Pull every line holding the word "computer" out of the data and copy it.

=== Begin Enclosure ===

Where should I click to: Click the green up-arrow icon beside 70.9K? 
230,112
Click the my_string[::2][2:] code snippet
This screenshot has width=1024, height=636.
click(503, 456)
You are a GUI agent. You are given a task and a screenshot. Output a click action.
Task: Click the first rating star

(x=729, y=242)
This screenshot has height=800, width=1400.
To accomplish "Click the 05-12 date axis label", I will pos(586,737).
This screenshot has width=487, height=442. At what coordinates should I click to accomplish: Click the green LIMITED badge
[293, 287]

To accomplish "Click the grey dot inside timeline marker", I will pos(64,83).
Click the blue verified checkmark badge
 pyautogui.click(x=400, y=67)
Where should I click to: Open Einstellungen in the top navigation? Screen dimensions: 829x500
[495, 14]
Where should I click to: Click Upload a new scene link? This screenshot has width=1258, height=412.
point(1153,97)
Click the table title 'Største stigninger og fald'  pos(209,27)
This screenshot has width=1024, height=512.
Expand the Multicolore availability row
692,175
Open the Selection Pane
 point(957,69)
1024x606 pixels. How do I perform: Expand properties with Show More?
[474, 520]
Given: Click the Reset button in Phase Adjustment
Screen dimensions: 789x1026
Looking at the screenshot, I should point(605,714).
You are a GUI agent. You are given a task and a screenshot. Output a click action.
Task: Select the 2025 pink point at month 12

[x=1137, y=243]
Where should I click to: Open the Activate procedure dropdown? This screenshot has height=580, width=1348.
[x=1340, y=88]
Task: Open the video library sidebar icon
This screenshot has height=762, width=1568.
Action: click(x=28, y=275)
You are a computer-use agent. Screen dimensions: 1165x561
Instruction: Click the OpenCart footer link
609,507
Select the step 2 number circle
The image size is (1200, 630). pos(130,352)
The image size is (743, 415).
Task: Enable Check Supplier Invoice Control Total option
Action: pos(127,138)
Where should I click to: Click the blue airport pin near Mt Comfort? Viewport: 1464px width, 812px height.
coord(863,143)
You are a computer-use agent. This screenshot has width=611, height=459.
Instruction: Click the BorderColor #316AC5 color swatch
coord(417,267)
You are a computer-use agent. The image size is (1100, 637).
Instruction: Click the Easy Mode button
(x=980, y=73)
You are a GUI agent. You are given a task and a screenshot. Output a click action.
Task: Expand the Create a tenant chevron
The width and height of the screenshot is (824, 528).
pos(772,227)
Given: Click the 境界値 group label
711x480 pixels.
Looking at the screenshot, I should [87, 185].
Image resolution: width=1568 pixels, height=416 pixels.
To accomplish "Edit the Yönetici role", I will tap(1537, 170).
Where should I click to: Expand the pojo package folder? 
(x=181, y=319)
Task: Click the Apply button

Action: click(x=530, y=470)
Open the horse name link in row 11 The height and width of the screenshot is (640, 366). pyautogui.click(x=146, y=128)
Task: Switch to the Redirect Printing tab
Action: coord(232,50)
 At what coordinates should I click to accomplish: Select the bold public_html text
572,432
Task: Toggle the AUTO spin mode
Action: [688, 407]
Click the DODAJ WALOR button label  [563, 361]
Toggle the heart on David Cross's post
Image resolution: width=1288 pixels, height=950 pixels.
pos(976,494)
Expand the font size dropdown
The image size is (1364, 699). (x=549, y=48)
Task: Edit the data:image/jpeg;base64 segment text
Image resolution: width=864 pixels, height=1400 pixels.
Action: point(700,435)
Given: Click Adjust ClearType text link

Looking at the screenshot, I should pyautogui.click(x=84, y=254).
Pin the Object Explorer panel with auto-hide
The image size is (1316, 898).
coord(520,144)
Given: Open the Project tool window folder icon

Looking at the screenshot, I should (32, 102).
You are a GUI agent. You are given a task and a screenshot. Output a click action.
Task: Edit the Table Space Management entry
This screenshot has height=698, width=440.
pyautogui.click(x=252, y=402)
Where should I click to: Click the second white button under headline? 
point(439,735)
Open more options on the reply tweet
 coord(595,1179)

=== End Enclosure ===

> _Completed task_
You are a computer-use agent. Screen dimensions: 1165x561
You are a computer-use agent. This screenshot has width=611, height=459.
You are a computer-use agent. The image size is (1100, 637).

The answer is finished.